Though not as famous as some of its Scottish cousins like St. Andrews or Muirfield, Royal St. Georges is a stern test. The Financial Times newspaper, according to Golf Magazine, once called it the finest seaside links in the world. Aside from Greg Norman’s winning 13-under par score in 1993, the average score of the other six Open winners there since 1949 is a mere 2.6 strokes under par, including Darren Clarke’s 5-under 275 in 2011.
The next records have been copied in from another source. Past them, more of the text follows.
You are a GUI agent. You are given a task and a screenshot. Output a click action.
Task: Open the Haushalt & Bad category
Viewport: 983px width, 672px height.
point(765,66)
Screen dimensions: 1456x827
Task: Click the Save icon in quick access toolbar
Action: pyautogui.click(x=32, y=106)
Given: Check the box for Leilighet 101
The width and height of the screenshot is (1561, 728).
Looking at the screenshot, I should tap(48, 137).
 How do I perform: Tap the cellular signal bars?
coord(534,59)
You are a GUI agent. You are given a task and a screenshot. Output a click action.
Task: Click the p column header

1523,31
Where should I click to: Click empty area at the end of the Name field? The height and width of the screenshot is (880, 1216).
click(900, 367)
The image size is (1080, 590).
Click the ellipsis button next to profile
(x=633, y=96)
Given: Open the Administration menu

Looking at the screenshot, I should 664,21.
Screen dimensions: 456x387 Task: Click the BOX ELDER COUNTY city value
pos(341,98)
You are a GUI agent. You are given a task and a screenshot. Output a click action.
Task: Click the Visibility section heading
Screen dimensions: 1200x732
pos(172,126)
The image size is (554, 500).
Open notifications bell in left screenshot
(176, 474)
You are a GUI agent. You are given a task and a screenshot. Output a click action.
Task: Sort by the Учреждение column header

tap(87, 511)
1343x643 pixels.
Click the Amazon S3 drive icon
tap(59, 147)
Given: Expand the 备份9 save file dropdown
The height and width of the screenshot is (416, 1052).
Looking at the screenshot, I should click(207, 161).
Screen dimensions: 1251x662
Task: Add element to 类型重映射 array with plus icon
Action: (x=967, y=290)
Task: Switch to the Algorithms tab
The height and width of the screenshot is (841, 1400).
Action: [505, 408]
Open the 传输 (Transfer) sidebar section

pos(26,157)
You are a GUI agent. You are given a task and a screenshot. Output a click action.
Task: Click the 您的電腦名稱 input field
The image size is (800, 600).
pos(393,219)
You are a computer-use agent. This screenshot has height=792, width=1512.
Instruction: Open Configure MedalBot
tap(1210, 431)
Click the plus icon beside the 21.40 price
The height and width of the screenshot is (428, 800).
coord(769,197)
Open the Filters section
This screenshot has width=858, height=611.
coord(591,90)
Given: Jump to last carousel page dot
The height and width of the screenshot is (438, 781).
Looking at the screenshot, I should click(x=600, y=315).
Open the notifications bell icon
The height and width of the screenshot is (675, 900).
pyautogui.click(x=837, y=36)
“As far as the course goes, it’s wonderful,” Babb said. “Very prestigious. The royal family has several places they play, but of the courses on the British Open rotation this one probably has the greatest connection with them.”

If you get up early mornings this week and peer through bleary eyes trying to catch vistas of Royal St. Georges that remind you of the golf match in the 1964 movie version of “Goldfinger,” you will be disappointed. The film version wasn’t shot at Royal St. Georges but an inland course called Stoke Park, about 25 miles west of London. It was probably chosen not because of its resemblance to Royal St. Georges/Marks but its proximity to Pinewood Studios, where much of “Goldfinger” was shot, only about 10 minutes away.

It was during the movie that Sean Connery, the original and quintessential James Bond, developed a love for golf he would retain the rest of his life. Though he grew up in Scotland, the working-class Connery never played much before learning how to make a respectable swing for the cameras.

There were a couple of more differences between the book’s golf match and the one in the movie. There is no Nazi bar of gold that they play for as in the movie, just the cash. And Oddjob, Goldfinger’s henchman, doesn’t caddie for him in the book, merely serves as his chauffeur to the club.

And no, in the book Oddjob doesn’t slice the head off a clubhouse statue, either. The members at Royal St. Georges certainly would have none of that.